Al-Tundra paused and it took me a moment to realize that he was drinking. “The father worked underground in one of the dirtiest and most dangerous diamond mines in the world,” he said. “But in late spring every year, once the snow had melted, he would put his sons in his old four-wheel drive, hitch up a trailer, and load it with a tent, weapons, tools, and enough supplies for at least four months.
“They would drive for days through the forest until they entered an area of bogs and endless plains. Once they arrived, they would set up camp and start to search for woolly mammoths.”
CHAPTER 16
“Did he say woolly mammoths?” Clay asked, signaling to Darren to stop the tape. He laughed. “How long have woolly mammoths been extinct?”
“Five, ten thousand years, I’m not sure,” I answered. “I don’t think the father’s looking for the animals, though—he’s looking for their carcasses.”

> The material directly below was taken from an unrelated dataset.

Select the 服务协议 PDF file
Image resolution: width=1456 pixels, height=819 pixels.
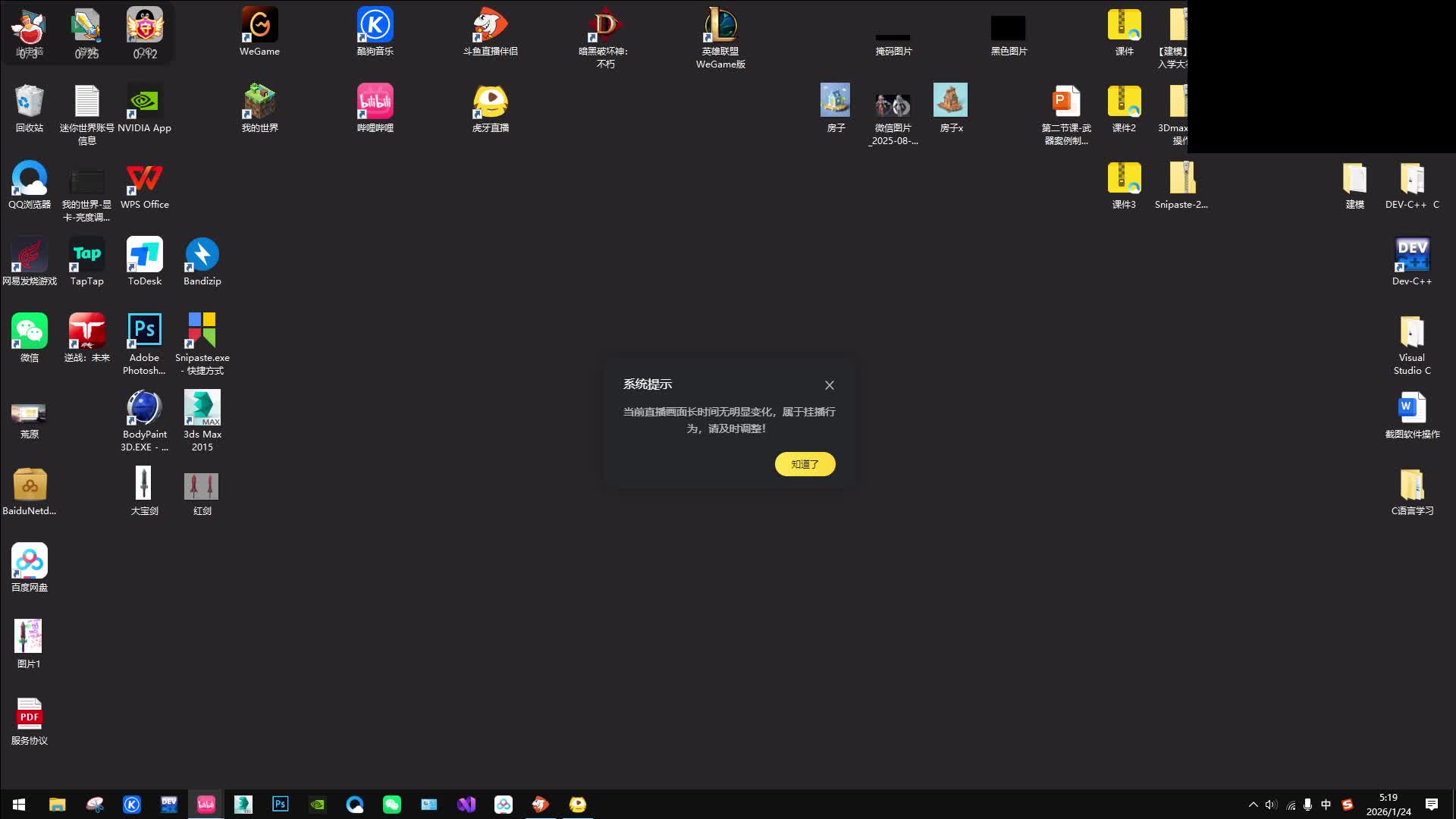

Clay and the rest of the group stopped laughing. I was forbidden to say anything about past missions, so I couldn’t tell them how I knew, but as a Denied Access Area spy fluent in the language, I had been to Russia six or seven times. Once, on a train journey halfway across the country, I had heard about a strange and highly lucrative business. “The woolly mammoth miners of Siberia are sort of legendary,” I said.
Everybody, including Clay, looked at me. “For over five million years, Siberia was home to massive herds of mammoths,” I continued. “The animals were born and lived in the vast landscape, and when they died their bodies sank into the earth and bogs, slowly decaying until all that remained were the ivory tusks, impervious to soil, water, or time.
“That last remnant of them would have stayed there,” I said. “Undisturbed forever, if not for the wildlife poachers of Africa. By hunting elephants and rhinos almost to extinction, they finally forced the world to act and ban the trade in ivory. The biggest casualty was the specialists in Hong Kong who made a good living carving elaborate scenes of village life into a tusk. Highly prized in China for the craftsmanship and as a status symbol, they often went for more than a million bucks.
“Without any tusks, the old craft and the entire business was finished—until somebody realized that ivory recovered from the bogs of Siberia was legally clean. The mammoth tusks exploded in value and men on the frontier soon learned that one tusk could sell for the equivalent of five years’ wages. If the miners were lucky and hit what they called a graveyard—a site with four or more dead animals—they could earn a fortune in a few days and escape Siberia forever.”
I shrugged. “The mammoth miners are real.” I nodded to Darren to restart the tape and once again we heard al-Tundra’s voice.
“It was during their fifth journey into the wilderness—the boy was sixteen and his brother was twelve—when they hit it big,” he said. “They were up to their armpits in mud, using a generator and high-pressure water guns to blast into the soft earth on the bank of a small river when the young boy saw the first tusk.
“The three of them tore and ripped at the soil with their bare hands. The tusk and its partner were huge, but that was not the best of it—within ten yards, they located four other animals. The father and his two boys had found a graveyard.